LOS DATOS DEL DÍA
lunes, 11 de febrero de 2019
REFLEXIONES ALTERNATIVAS PARA ESTE DÍA:
Cuestión de Actitud
VALOR: EGOISMO – COMPARTIR - 1
INTRODUCCIÓN PARA EL EDUCADOR

Durante este tiempo litúrgico queremos que los niños sean conscientes de un proceso de cambio. Que reconozcan la Cuaresma como un camino que los cristianos hacemos para cambiar aquello, de nosotros mismos, que hace que el mundo no sea lo que Dios soñó.

El primer día de cuaresma presentaremos a los niños el dibujo de un mundo que podemos hacer en papel continuo. En el mundo, iremos pegando los antivalores que aparecerán cada semana, para que los niños puedan ver que hay cosas que hacen que nuestro mundo no sea tan bonito. El viernes, presentaremos el valor y lo pegaremos al lado del antivalor, para que vean que es la solución a los problemas del mundo.

 

Don Amargo y sus ciruelas (1a parte)

Don Manuel tenía un campo grande donde había plantado un montón de árboles, la mayoría de ellos, frutales. Eran árboles hermosos, grandes y llenos de las más ricas frutas. En este campo había ciruelos, naranjos, limoneros, árboles de mandarinas, de higos y hasta nogales que son los árboles que nos dan las nueces. Todos los arbolitos frutales eran amigos entre sí, y se entretenían en largas charlas. Cada uno sabía para qué había sido plantado y que, con la fruta que nacía de ellos, mucha gente se alimentaba y sólo eso les bastaba para vivir felices. Es cierto que cuando venía Don Manuel a sacar la fruta, les tironeaba un poquito y eso les dolía, pero a la mayoría no les importaba. Es más, muchos esperaban el momento de la cosecha para sentir esas cosquillitas que su dueño les hacía y reírse un poco. Sin embargo, no todos los árboles eran iguales. Había un ciruelo al que todos llamaban Don Amargo y no porque sus ciruelas fueran amargas, sino porque él era distinto al resto. El ciruelo era realmente hermoso y sus grandes y brillosas ciruelas llamaban la atención de todo el pueblo. A Don amargo le molestaba mucho que le sacaran sus frutos. Decía que no era justo, que eran de él y que no tenían por qué sacarle nada.

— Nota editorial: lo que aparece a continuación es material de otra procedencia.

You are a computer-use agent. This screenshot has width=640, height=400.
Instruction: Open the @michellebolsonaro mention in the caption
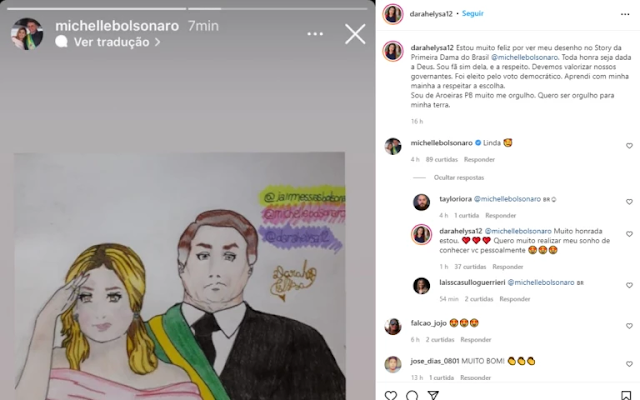click(524, 58)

- Nosotros estamos para alimentar a la gente. Le decía el arbolito de mandarinas, sino ¿para qué servimos?

- Servimos para hacer el campo más hermoso, para que nos miren, para que aprovechen nuestra sombra, pero eso no significa que nos tengan que sacar lo que es nuestro.

- ¡Ay qué comentario tan ácido y eso que no es un árbol de cítricos! Dijo Meterete, que no era un frutal, sino un pajarito que se la pasaba sobrevolando los árboles, alimentándose de sus frutas y sobre todo metiéndose en las conversaciones ajenas.

- ¡Tú. hablas así porque también te aprovechas de nosotros, pajarraco!, contestó Don Amargo, más amargo que nunca.

- Yo antes que comer una ciruela tuya, me meto dentro de un maizal, mira lo que te digo.

Nadie podía hacerle entender al ciruelo que lo bueno de tener algo, es que se comparta con los demás, que de nada vale tener lo que sea si lo guardamos sólo para nosotros.

PREGUNTAS PARA EL DIÁLOGO

¿Es mejor parecerse al ciruelo o a los demás personajes del cuento? ¿Por qué? ¿Nos cuesta compartir nuestras cosas con los amigos?
¿Nos gusta que compartan con nosotros?

ORACIÓN

Tengo muchas cosas que son mías, si me las piden me cuesta dejarlas. Jesús, enséñame a compartir todo lo que tengo con mis compañeros, enséñame a quererles y a dejarles mis cosas.

ANIMADOR DE LA ORACIÓN TODOS
SAN JUAN BAUTISTA DE LA SALLE RUEGA POR NOSOTROS
¡VIVA JESÚS EN NUESTROS CORAZONES! ¡POR SIEMPRE!